# WORK REQUIRED
Could you copy out the blog post below, dated 27 January 2010, about preparing for the PBR, word for word from start to finish?

** BEGIN EXCERPT PROVIDED **

Wednesday, 27 January 2010
A few days have passed since the thought of doing the PBR entered my head. I've had my head down gathering information on the route, and have read a few accounts and even watched a poorly made but sunny home video - which to be honest only served to disguise the harder realities of the challenge. (No disrespect to the runner in it intended) I've now got the route in my head in terms of how the mountains fall according to the downloadable suggested timing plan. I've matched photographs from different angles of each of the 47 peaks as they appear on the timing plan. This with a little knowledge of parts of the course gained from my mountaineering days has given me a clearer picture to visualise. I've also studied the OS map in detail of each leg. It's a lot of very rugged ground!. It's also 3 times more running climbing than I've done in one session to date. The plan at the moment is to develop my current Ultra running experience with a couple more Ultras in the late spring and summer this year and maybe add another towards the end of the year. Next year all being well, I'll aim to do the Fellsman in May which is 11,000ft over 62miles and then for the run up to Autumn 2011 I'll spend time on the PBR course itself. I'll also look at covering the first leg later this year, after that I'll know if I'm capable of a serious attempt or not. The more I look at it the more I can see putting a reliable pacing and support team together being an equal challenge to the run itself. As I progress this year and speak to people etc this problem may sort itself out. Meanwhile its back to nosing around to see what i can find on the subject.

** END EXCERPT PROVIDED **
** BEGIN LISTED RECORDS **

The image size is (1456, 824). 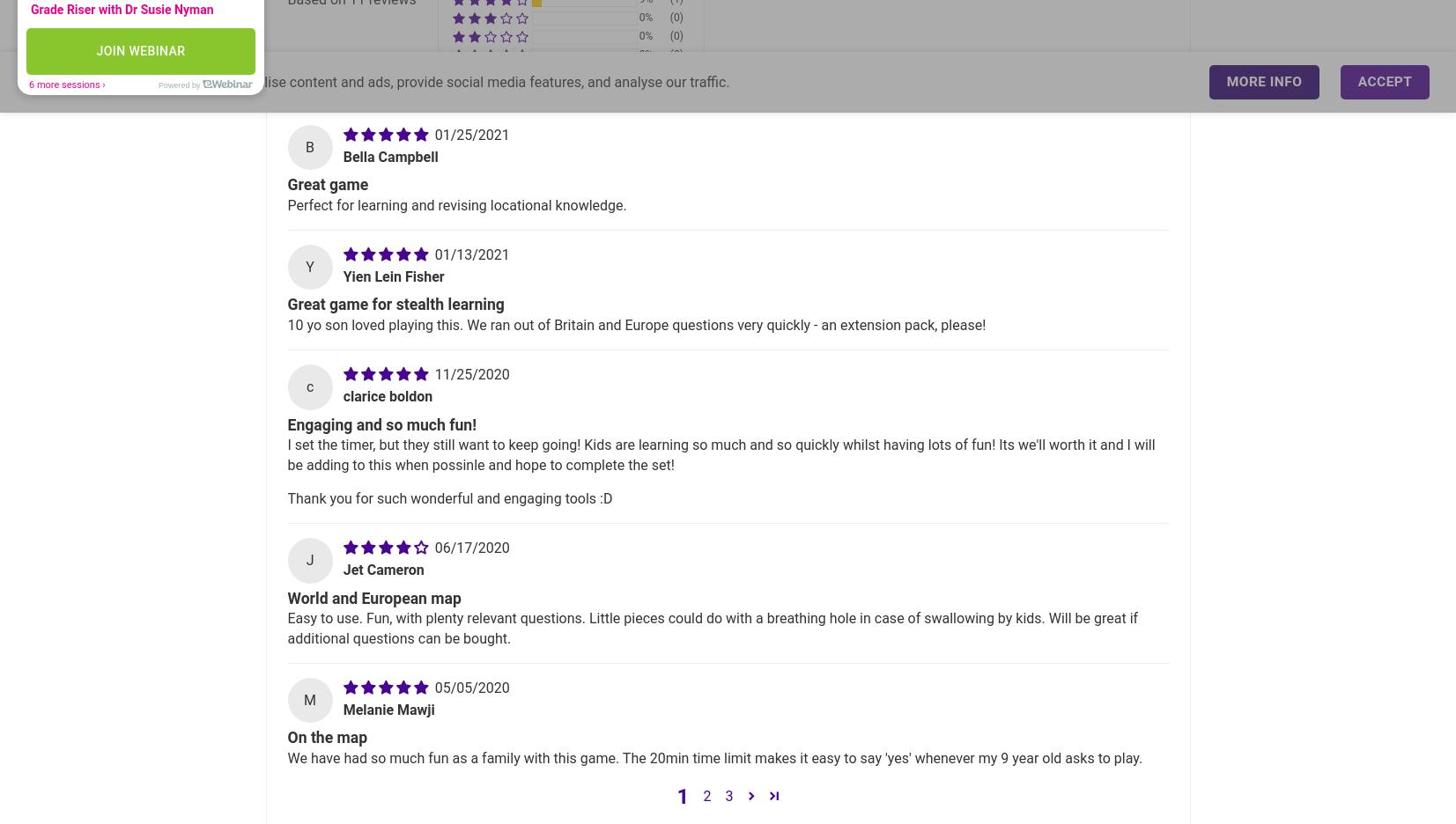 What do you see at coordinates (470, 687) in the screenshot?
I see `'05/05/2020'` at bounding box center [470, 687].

** END LISTED RECORDS **
** BEGIN LISTED RECORDS **

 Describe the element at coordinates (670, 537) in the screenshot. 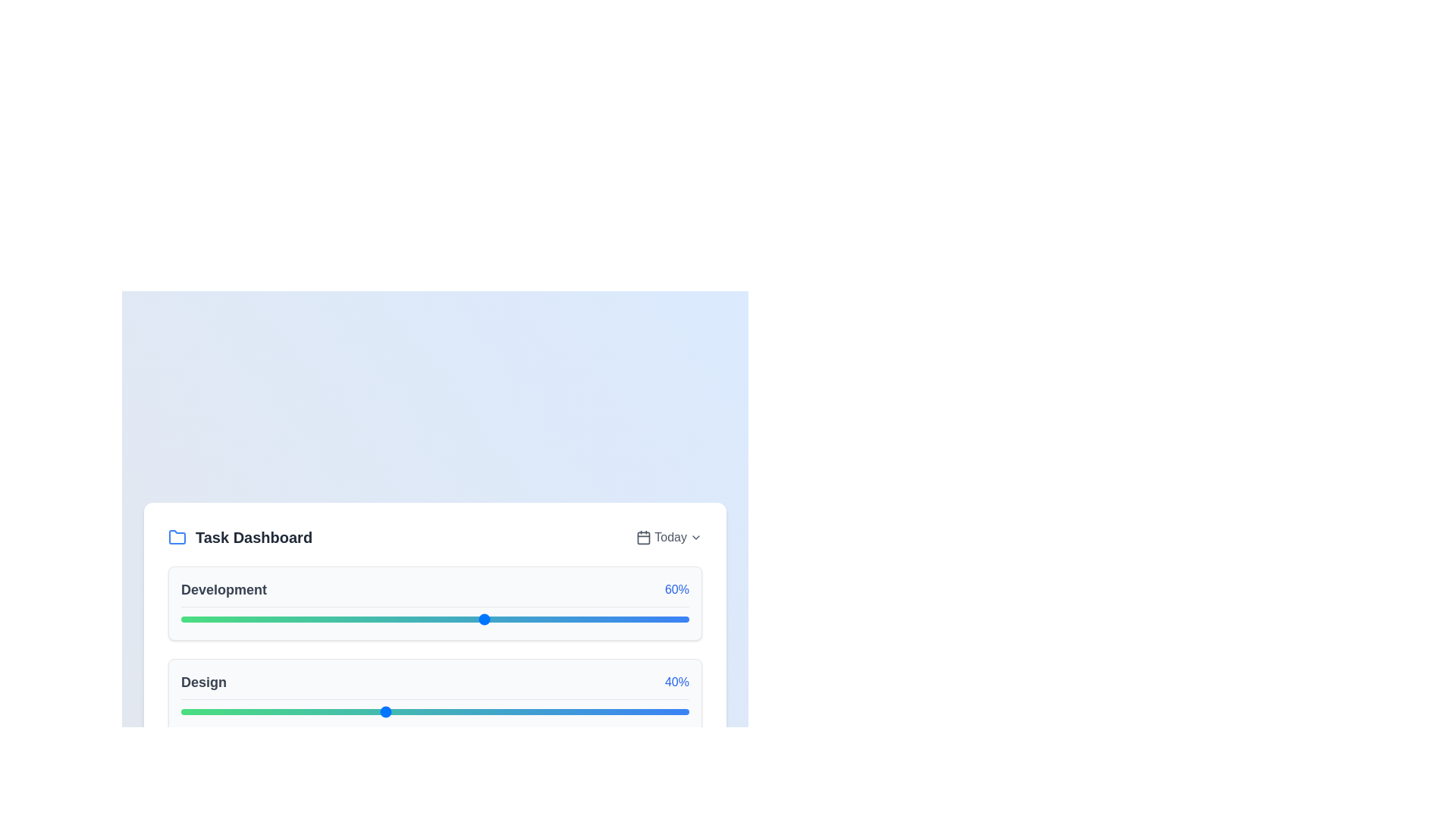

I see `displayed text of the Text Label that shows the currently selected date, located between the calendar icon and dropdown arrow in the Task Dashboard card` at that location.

** END LISTED RECORDS **

# EXERCISE SOLUTION
Wednesday, 27 January 2010
A few days have passed since the thought of doing the PBR entered my head. I've had my head down gathering information on the route, and have read a few accounts and even watched a poorly made but sunny home video - which to be honest only served to disguise the harder realities of the challenge. (No disrespect to the runner in it intended) I've now got the route in my head in terms of how the mountains fall according to the downloadable suggested timing plan. I've matched photographs from different angles of each of the 47 peaks as they appear on the timing plan. This with a little knowledge of parts of the course gained from my mountaineering days has given me a clearer picture to visualise. I've also studied the OS map in detail of each leg. It's a lot of very rugged ground!. It's also 3 times more running climbing than I've done in one session to date. The plan at the moment is to develop my current Ultra running experience with a couple more Ultras in the late spring and summer this year and maybe add another towards the end of the year. Next year all being well, I'll aim to do the Fellsman in May which is 11,000ft over 62miles and then for the run up to Autumn 2011 I'll spend time on the PBR course itself. I'll also look at covering the first leg later this year, after that I'll know if I'm capable of a serious attempt or not. The more I look at it the more I can see putting a reliable pacing and support team together being an equal challenge to the run itself. As I progress this year and speak to people etc this problem may sort itself out. Meanwhile its back to nosing around to see what i can find on the subject.